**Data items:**
____

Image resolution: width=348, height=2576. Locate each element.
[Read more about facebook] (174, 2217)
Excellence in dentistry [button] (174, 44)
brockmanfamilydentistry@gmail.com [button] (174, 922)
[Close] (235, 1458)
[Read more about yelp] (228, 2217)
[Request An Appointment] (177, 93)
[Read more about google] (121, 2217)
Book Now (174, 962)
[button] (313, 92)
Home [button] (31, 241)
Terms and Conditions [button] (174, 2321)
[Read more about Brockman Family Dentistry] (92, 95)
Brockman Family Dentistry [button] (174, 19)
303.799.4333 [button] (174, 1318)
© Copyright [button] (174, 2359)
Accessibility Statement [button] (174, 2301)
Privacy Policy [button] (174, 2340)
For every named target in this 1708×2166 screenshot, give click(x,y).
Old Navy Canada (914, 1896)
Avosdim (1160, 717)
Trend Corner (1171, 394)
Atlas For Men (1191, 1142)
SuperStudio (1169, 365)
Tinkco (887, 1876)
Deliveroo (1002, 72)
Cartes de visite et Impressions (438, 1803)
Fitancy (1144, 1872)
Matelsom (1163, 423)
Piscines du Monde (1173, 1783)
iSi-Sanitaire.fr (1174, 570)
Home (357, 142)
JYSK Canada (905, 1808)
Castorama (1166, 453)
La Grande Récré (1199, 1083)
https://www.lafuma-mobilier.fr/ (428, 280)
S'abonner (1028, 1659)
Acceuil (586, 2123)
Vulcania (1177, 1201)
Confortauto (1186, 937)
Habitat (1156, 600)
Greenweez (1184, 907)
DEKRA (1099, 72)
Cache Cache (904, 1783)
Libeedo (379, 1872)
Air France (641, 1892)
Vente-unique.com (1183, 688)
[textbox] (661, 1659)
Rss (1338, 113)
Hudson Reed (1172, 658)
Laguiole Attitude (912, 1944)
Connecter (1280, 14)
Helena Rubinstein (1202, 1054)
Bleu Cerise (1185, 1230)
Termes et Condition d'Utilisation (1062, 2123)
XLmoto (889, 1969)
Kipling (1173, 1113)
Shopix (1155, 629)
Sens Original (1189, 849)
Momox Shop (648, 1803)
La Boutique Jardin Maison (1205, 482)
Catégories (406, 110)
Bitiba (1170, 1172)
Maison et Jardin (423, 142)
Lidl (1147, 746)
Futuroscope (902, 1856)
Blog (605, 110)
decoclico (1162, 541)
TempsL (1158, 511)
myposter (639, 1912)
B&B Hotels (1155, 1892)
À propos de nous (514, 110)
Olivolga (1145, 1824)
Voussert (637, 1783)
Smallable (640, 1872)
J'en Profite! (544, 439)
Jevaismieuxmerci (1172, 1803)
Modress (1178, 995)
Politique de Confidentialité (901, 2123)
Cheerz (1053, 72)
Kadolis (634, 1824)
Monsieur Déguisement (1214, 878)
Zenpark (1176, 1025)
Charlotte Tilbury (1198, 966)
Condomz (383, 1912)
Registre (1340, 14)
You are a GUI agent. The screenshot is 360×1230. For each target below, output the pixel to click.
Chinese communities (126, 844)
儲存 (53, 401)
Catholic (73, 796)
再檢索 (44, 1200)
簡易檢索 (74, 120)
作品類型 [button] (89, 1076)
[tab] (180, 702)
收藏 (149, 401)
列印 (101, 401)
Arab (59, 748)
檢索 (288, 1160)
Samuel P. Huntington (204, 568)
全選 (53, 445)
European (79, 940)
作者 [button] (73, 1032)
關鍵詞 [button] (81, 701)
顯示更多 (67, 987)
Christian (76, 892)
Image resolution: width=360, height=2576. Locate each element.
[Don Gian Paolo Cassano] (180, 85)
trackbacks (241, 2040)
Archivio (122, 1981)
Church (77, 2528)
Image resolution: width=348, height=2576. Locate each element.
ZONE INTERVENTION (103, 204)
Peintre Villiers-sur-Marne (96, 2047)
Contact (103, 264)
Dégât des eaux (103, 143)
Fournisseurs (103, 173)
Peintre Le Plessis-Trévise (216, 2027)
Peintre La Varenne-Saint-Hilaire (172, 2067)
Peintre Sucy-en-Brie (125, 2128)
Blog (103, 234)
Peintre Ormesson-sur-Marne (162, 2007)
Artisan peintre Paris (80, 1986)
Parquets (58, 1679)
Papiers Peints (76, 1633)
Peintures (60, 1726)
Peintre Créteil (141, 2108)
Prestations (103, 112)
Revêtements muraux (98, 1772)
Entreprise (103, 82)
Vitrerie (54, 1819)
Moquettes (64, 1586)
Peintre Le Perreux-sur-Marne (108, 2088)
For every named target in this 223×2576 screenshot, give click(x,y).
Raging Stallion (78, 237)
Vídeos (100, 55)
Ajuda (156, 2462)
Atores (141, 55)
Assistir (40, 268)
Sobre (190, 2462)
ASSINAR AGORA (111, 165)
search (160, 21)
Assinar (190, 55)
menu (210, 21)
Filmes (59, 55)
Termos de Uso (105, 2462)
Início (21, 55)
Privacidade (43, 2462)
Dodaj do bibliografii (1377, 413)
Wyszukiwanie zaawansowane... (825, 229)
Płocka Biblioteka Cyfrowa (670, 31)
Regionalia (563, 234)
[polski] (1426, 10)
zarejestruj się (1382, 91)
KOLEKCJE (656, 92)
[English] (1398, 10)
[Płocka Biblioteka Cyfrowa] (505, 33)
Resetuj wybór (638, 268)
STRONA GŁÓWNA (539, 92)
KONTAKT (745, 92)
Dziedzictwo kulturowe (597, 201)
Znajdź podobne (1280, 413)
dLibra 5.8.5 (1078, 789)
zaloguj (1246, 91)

____

**Exercise:**
Repeat only the lines above, from the first line of the entries through the line that contains "Privacy Policy [button] (174, 2340)", including both ends.

**Task solution:**
Image resolution: width=348, height=2576. Locate each element.
[Read more about facebook] (174, 2217)
Excellence in dentistry [button] (174, 44)
brockmanfamilydentistry@gmail.com [button] (174, 922)
[Close] (235, 1458)
[Read more about yelp] (228, 2217)
[Request An Appointment] (177, 93)
[Read more about google] (121, 2217)
Book Now (174, 962)
[button] (313, 92)
Home [button] (31, 241)
Terms and Conditions [button] (174, 2321)
[Read more about Brockman Family Dentistry] (92, 95)
Brockman Family Dentistry [button] (174, 19)
303.799.4333 [button] (174, 1318)
© Copyright [button] (174, 2359)
Accessibility Statement [button] (174, 2301)
Privacy Policy [button] (174, 2340)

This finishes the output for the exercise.